Douglas Coupland onthult iets over de tweets vol wanhoop die hij het afgelopen jaar online slingerde, ‘howling in the void’, mensen bezorgd achterlatend op zijn tijdlijn, een overtreffende trap van reality reading, reality writing, ‘I did this because I genuinely am so lonely’. Well, of course, we all are, we all are, that’s why we read you, follow you. Wijn is interessant vanwege de wrange smaak van tannine.

[…]

It’s odd being a human being. You have all the stuff that was thrown at you growing up in a family, and then, around 19, you’re supposed to magically transcend it all and become some totally new person completely chosen by yourself and separate from all the crap you grew up with — except, magically, you end up adhering to some version of your upbringing or its radical anti-version, which is a shadow. Truly, why is there such a weird pressure to self invent yourself? It’s stupid. Unless you have a specific psychopathology you’re basically doomed to become an isotope of your parents. Me? I don’t feel like I was really me until I was 32, and every single day since then, in all sorts of situations I feel my parents and siblings holding my personality hostage inside my brain. It never ends.

* * *

I don’t have any scary psychopathologies that I know of except for seasonal depression, which is somewhat (and only somewhat) fixable, so I have few excuses for my personality — and I think that’s the situation for most people. I do have a few brain anomalies that facilitate what I create. For example, I have an off-kilter sense of time which, over the years, has spun itself out into writing fiction as well as thinking about the future more than most people do. I have a strong sense of space and colour and form (I did go to art school), which, especially since 2000, has taken the form of visual art. And a few times the two tendencies alloyed to create film or TV. But writing is mostly about time, and art is mostly about space, and they’re different parts of the brain. You can’t argue that.

[…]

I’m single and this is new as of half-a-year ago. I was unsingle for almost 20 years. Being single is lonely and it’s cold and the days drag on for ever, especially around dinner time when, if you didn’t plan the day correctly, you’re stuck with a Stouffer’s fried chicken breast cooked for three minutes and 10 seconds with the microwave set on high.
The texture of being single now and being single 20 years ago is different. Twenty years ago you’d meet people out in the world in real situations and you felt that maybe you were a character in a story called “Your Life”. Now being single is a free app you scroll through and, suddenly, your matchmaking choices are narrowed down to “uncutdaddy77”, who’s 860 metres away, or perhaps “Totally Oral”, who’s a mere 450 metres away. I’m guessing there are no bouquets of flowers or dinners involved there. I grew up instilled with the idea that one’s life is a story and we travel through our world as though, yes, being inside a romantic narrative. Now I’m feeling like we’re all each of us a one-person unit alongside 7.4 billion people units.

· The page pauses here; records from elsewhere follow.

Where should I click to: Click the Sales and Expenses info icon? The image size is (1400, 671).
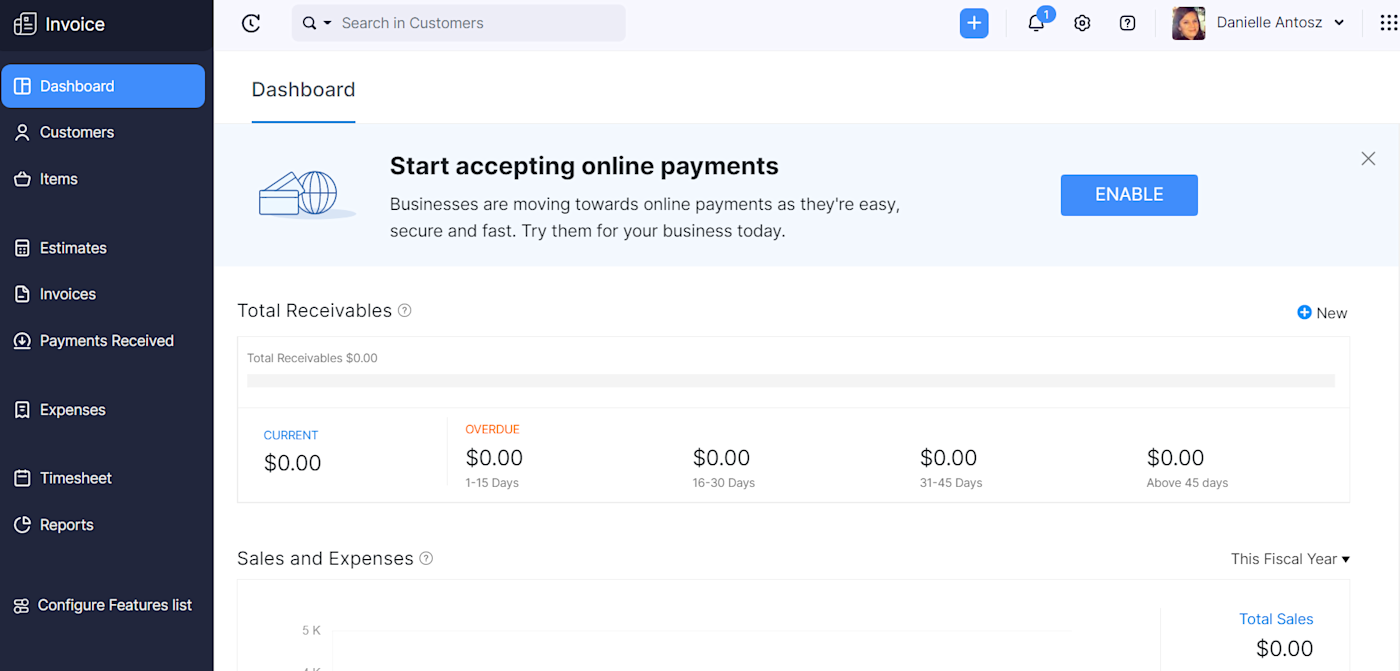(426, 559)
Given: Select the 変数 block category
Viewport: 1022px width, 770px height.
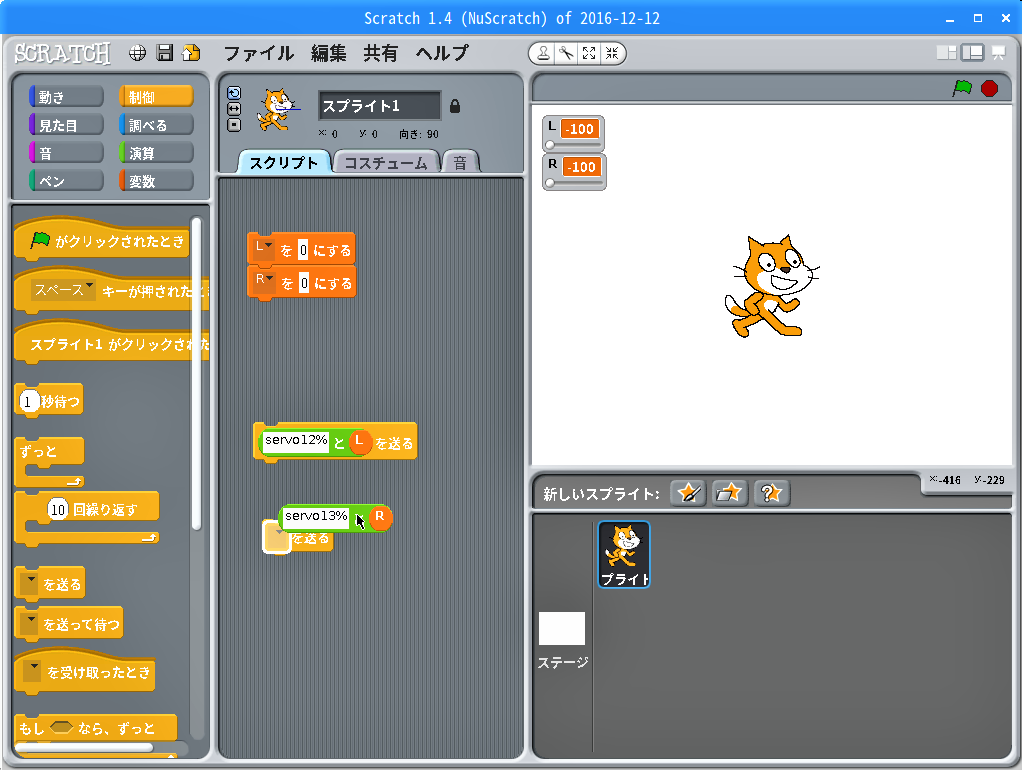Looking at the screenshot, I should 156,181.
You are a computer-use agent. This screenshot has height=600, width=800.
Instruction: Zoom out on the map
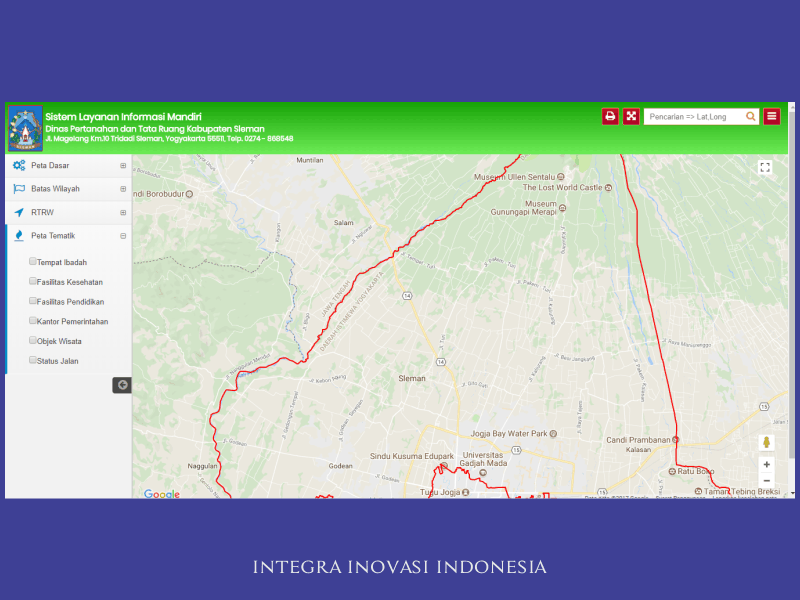pyautogui.click(x=766, y=481)
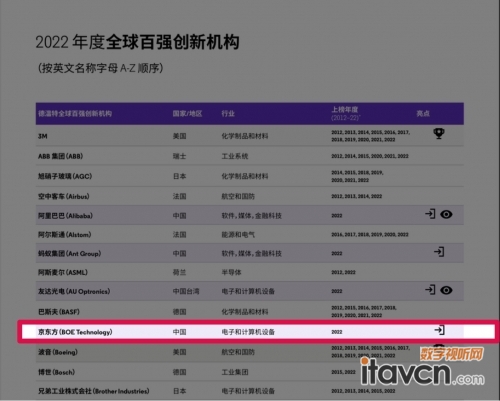The image size is (500, 401).
Task: Click the 兄弟工业株式会社 (Brother Industries) entry
Action: (x=94, y=391)
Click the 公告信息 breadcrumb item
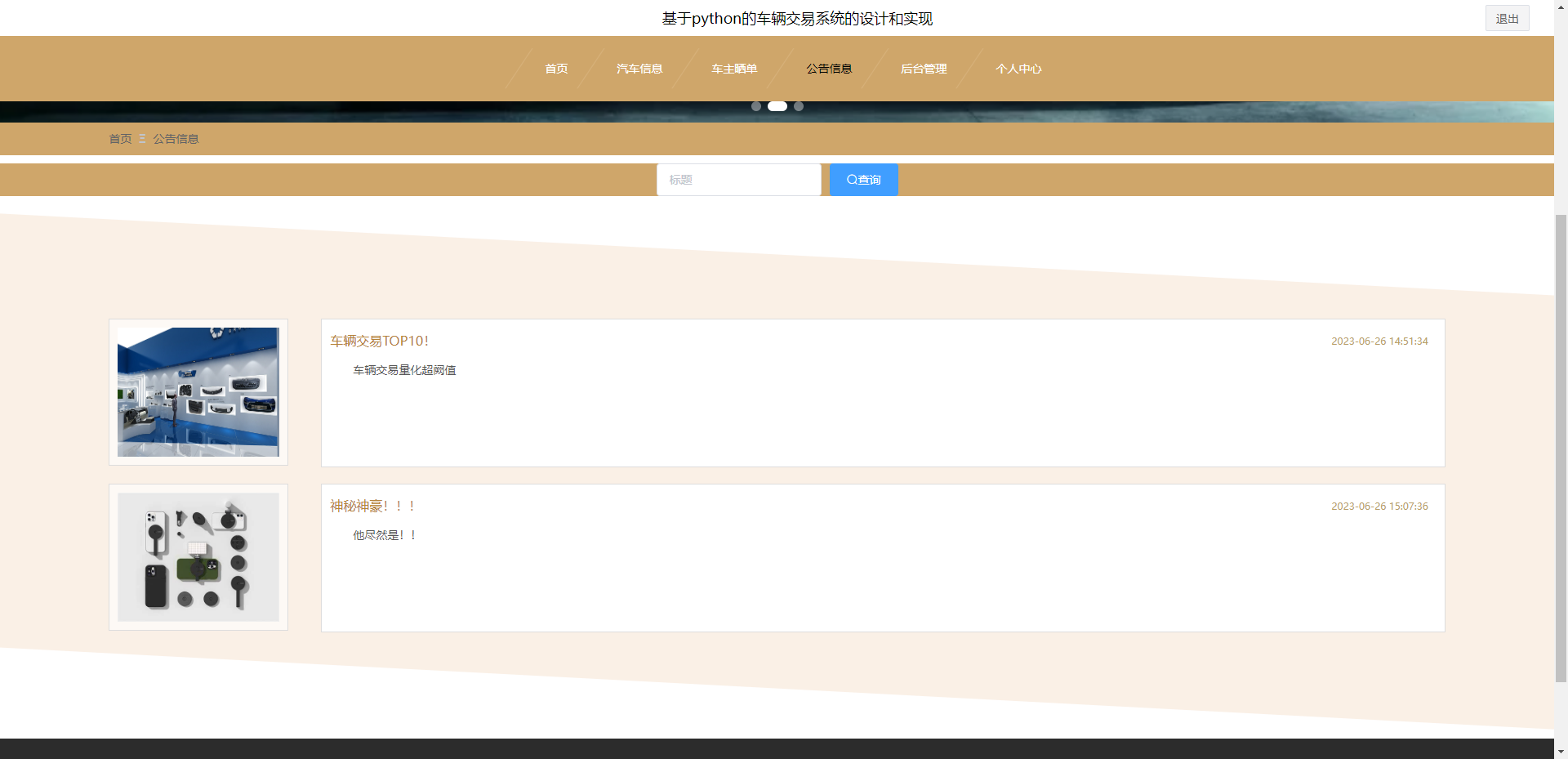Viewport: 1568px width, 759px height. point(176,139)
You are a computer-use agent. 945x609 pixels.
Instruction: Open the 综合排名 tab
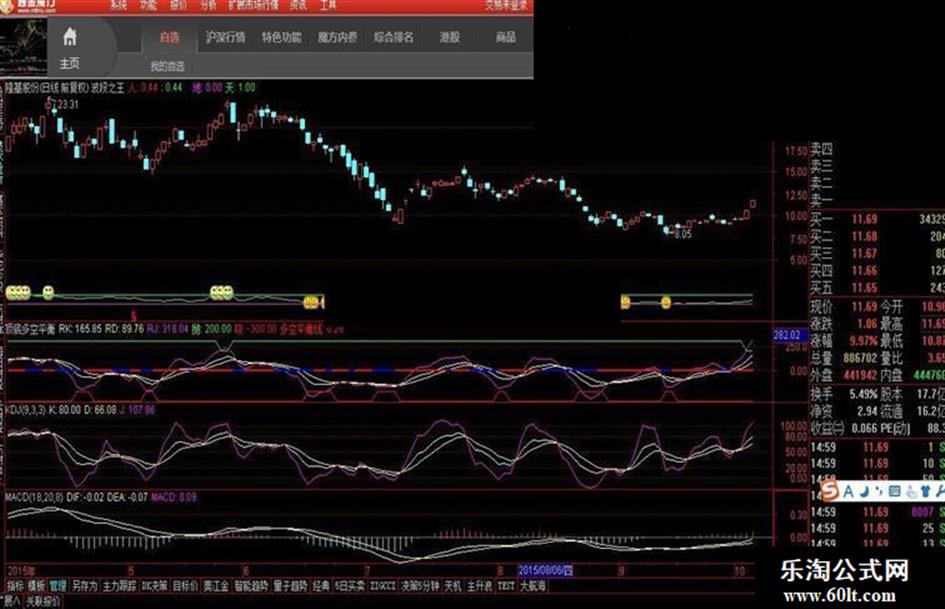(x=394, y=37)
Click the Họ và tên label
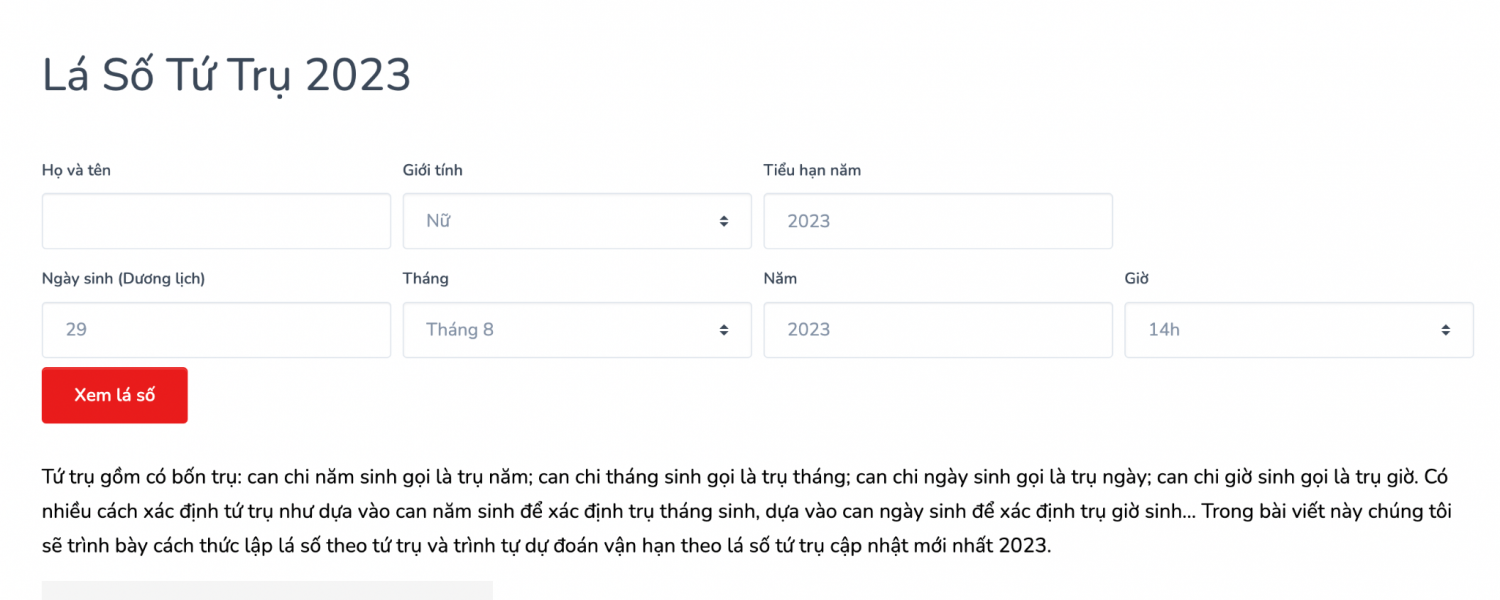The height and width of the screenshot is (600, 1500). click(76, 170)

The past half year has been a series of nothing but crises for me, one after the other, and that’s life, so I’m not complaining. But what has surprised me is that the past half year has left me unsure if I believe in God and I wasn’t expecting that. All of us want the universe to be more than a cold dark void filled with frozen planets, dark matter and space junk. It has to be. To this end I felt the need to howl out into The Void, and so a few days back around 11am Pacific time I put a tweet on Twitter saying: “Dear God. I am so lonely.” I did this because I genuinely am so lonely — and also because sometimes we all need to howl.

What is nice is that The Void howled back, and The Void is not a void. I may be unsure about God but The Void is all of those Moys out there who wrote back to me, Moys who insist our lives have meaning, all those Moys who want you — me — and all of us to know that we are all real and that we will all, in some way, live for ever. And I wasn’t expecting that.